*** Opening of SUPPLIED RECORDS ***

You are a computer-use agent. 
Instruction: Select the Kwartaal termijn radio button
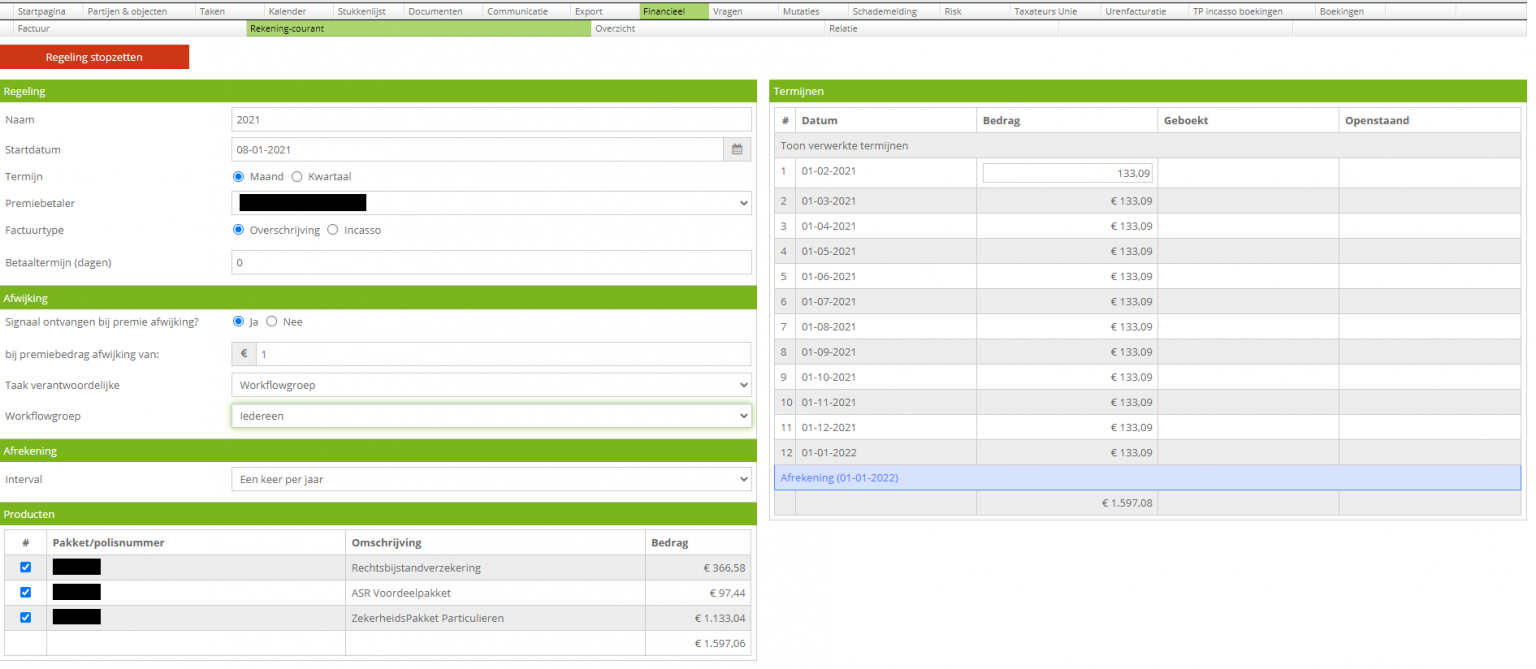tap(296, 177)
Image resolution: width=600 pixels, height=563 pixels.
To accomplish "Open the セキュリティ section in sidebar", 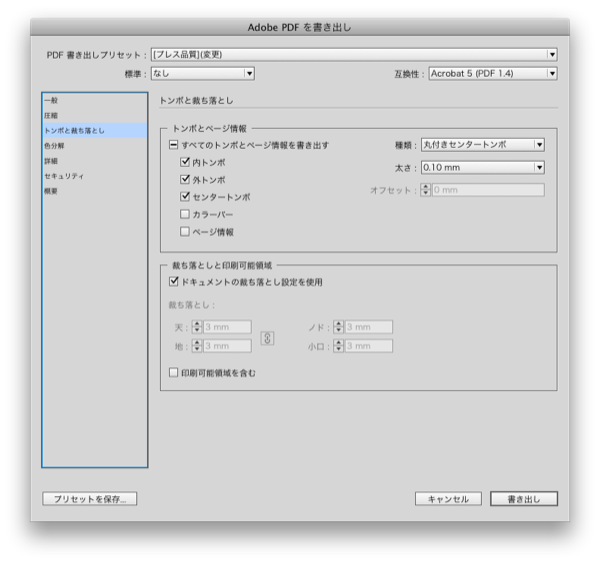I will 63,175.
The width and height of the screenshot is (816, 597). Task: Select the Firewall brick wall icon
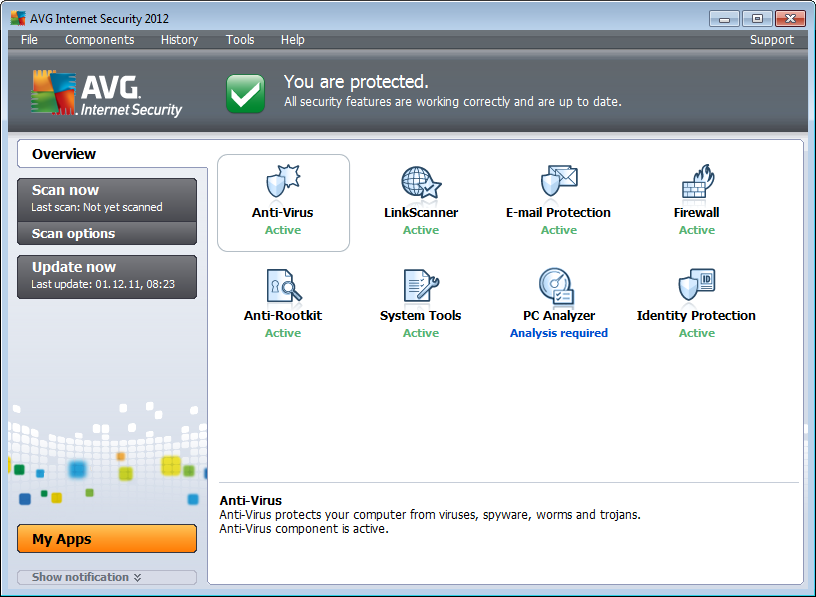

*** Close of SUPPLIED RECORDS ***

* [PROBLEM TO SOLVE] Within the listing, how many lines hold the word "width"? Answer with the number by itself.

* [EXPECTED ANSWER] 2